Validation- Always or Selective?
This writeup has been pending in my drafts, I was thinking of re-editing and making it crisper, but then it didn’t happen. So, I thought to put it as it is and come up with a second version later. Happy Reading!!
Remember the functionality of MS Excel in Data Tab: Data Validation- wherein the author puts checks and balances, defines conditions to ensure the results don't trigger errors. What does that functionality do to us? Essentially, that puts us in a controlling position wherein we define the probable values in that cell, which ultimately the user has to conform to run the subsequent data model. All we want is the right outcome. The good part is how casually we take the validation part as a given rule. But, what surprised me is that this outcome-driven approach and validation isn’t restricted only to work and instead has turned around the way of leading life.
Confused? Take a moment and think! We are frequently in doubt and unsure of what we do, and that's why we run back to our circles to seek validation. You know, the other day, I was attending a session on content marketing with Tanmay Bhat. He was detailing a crazy behavioral trait. These days, the content creators, instead of focusing on the content, are more focused on how to market the content, what time the content should be up on the media channels. And when they don't get the desired results, they blame the analytics for not boosting their content. This constant buzzing on getting approval from a third-person often deviates us from the main objective and path. Approval from someone who doesn't even know what we have done and how much time we have spent was somewhere agitating me.
The consultant in me grew, and I started looking for the root causes. Interestingly, as human nature, we hate seeking approvals and want to be our boss, always like to be in authority with the freedom to make decisions. But this behavior takes the last seat when we are in some dilemma or want someone to stand by us and support us to reignite the hidden confidence. The other time we run for opinion is when things and events are not working in our favor and whatever we are doing isn’t reaping the desired fruits.
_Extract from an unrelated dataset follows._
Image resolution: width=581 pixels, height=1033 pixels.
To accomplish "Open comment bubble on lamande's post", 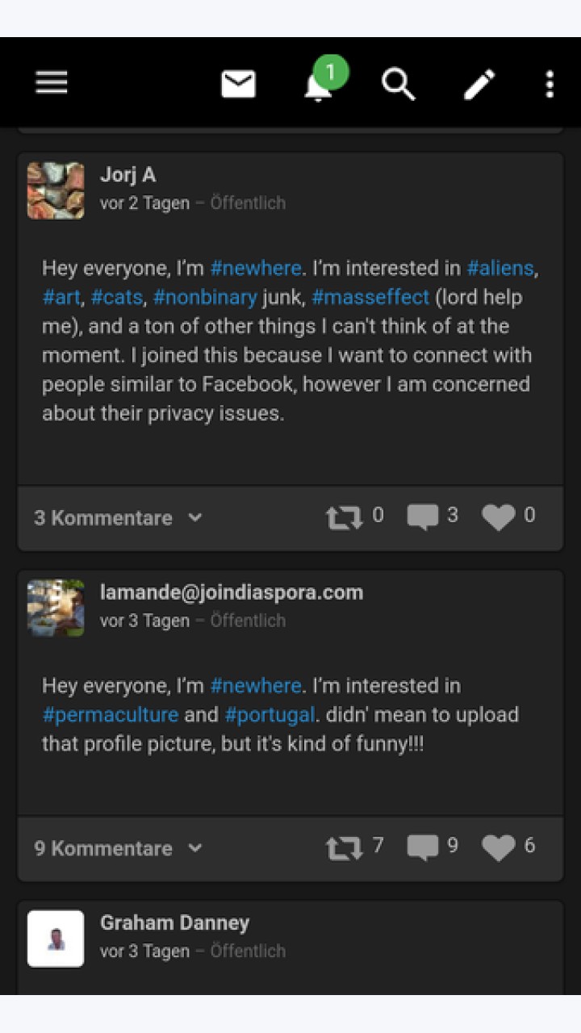I will pos(423,847).
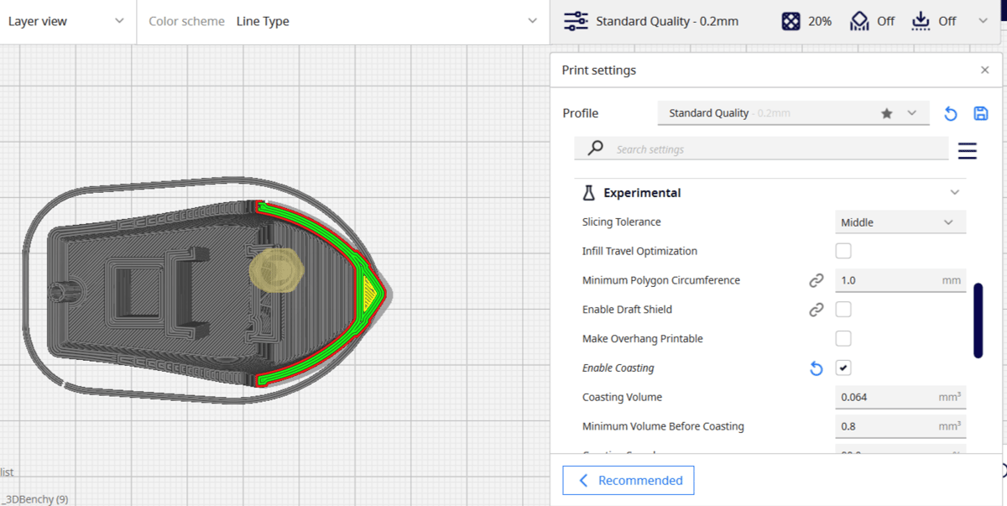The height and width of the screenshot is (506, 1007).
Task: Open the settings visibility hamburger menu
Action: [967, 150]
So, to hide our failures, we weave a story or blame some external factor.
I realized that I have also done that; sometimes, I have looked for external reasons to satisfy my actions when things turn out of the way. Over time, my peers have misunderstood me and given an unfavorable response; then, I used to do what I feel right regardless of what others think. And astonishingly, that moment was life-changing in my life. I started deriving satisfaction and even the courage to face the consequences of my actions. I realized everyone could make errors, and it's okay to commit and learn from them. There have been times when other’s advice has done more harm than aiding us. The recent events made me think and question myself, ‘Why do we turn up and seek validation from others in the first place?’
Maybe to safeguard ourselves from future undesired outcomes, or if things go haywire, we have someone to transfer the blame/ responsibility on. And all this is for some mental peace and satisfaction. I don't know if this is right or wrong, but I have always felt that owning up to your mistakes helps you learn and leaves a positive mark on your mind. The next time a similar situation appears in front of you, you would smile and deal with it in the best possible manner. If we remove this barrier of not making errors, we would not need constant validation from others, and in case we do, the rule of the game would be pretty straightforward- We are responsible for our actions and not others.
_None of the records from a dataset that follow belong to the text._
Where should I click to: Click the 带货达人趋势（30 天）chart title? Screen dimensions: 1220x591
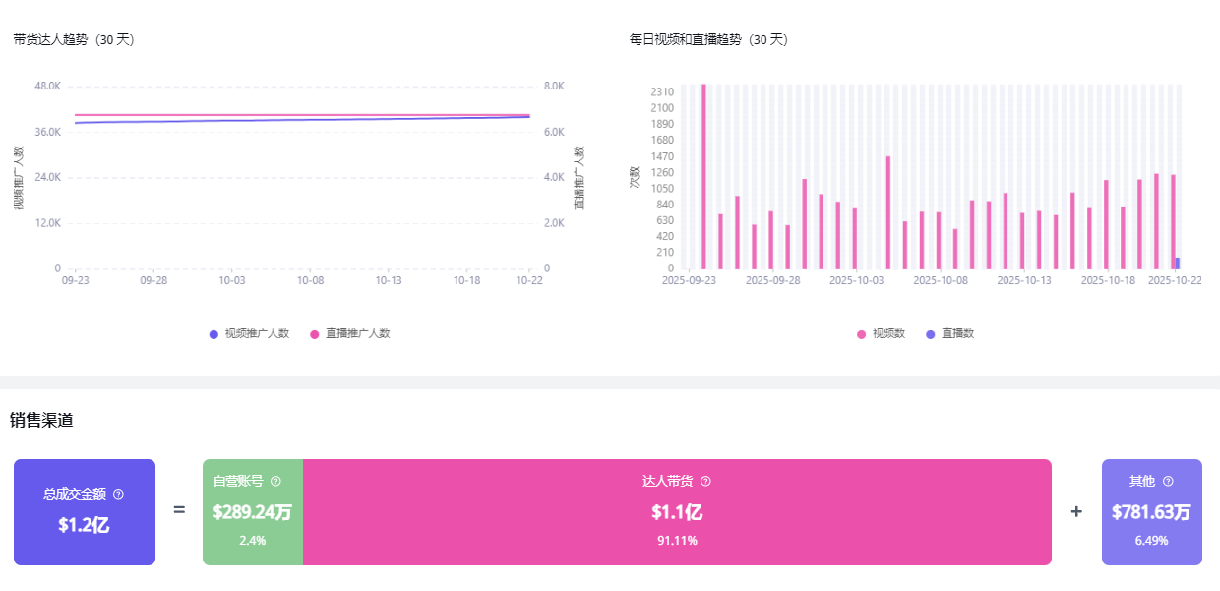pos(74,40)
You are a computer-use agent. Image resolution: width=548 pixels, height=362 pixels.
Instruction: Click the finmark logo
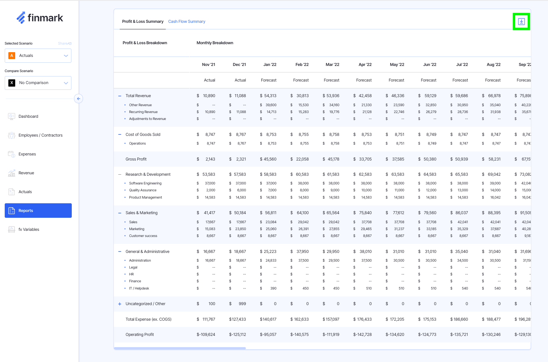coord(40,18)
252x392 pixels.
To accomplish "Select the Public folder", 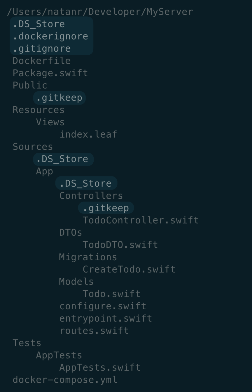I will click(30, 85).
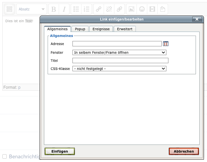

Last bit on this piece and hopefully another worth mentioning point is that whenever we face such dilemmas, we turn our backs to our peers for the primary reason that they would better understand the situation. And we forget to include the set of people who might get bothered by our attempts. Oh yes: Family is where I am trying to draw your attention. We think that we are different from what our parents have gone through, but trust me, no one can give a piece of better advice than them. Since then, I have started routing my validation problem to this crazy duo. I realized that they never give advice but drop the hints of possible directions I can take along with the unconditional support to choose the path that I think fits well. They don’t overburden us with ifs and buts; instead, they make us calm and let us hop onto the bus we feel is right for us! Life seems so simple when the steering wheel is in your hands, and no fear of setback is lurking in your mind.
What is your take on seeking validation now? Always or Selective?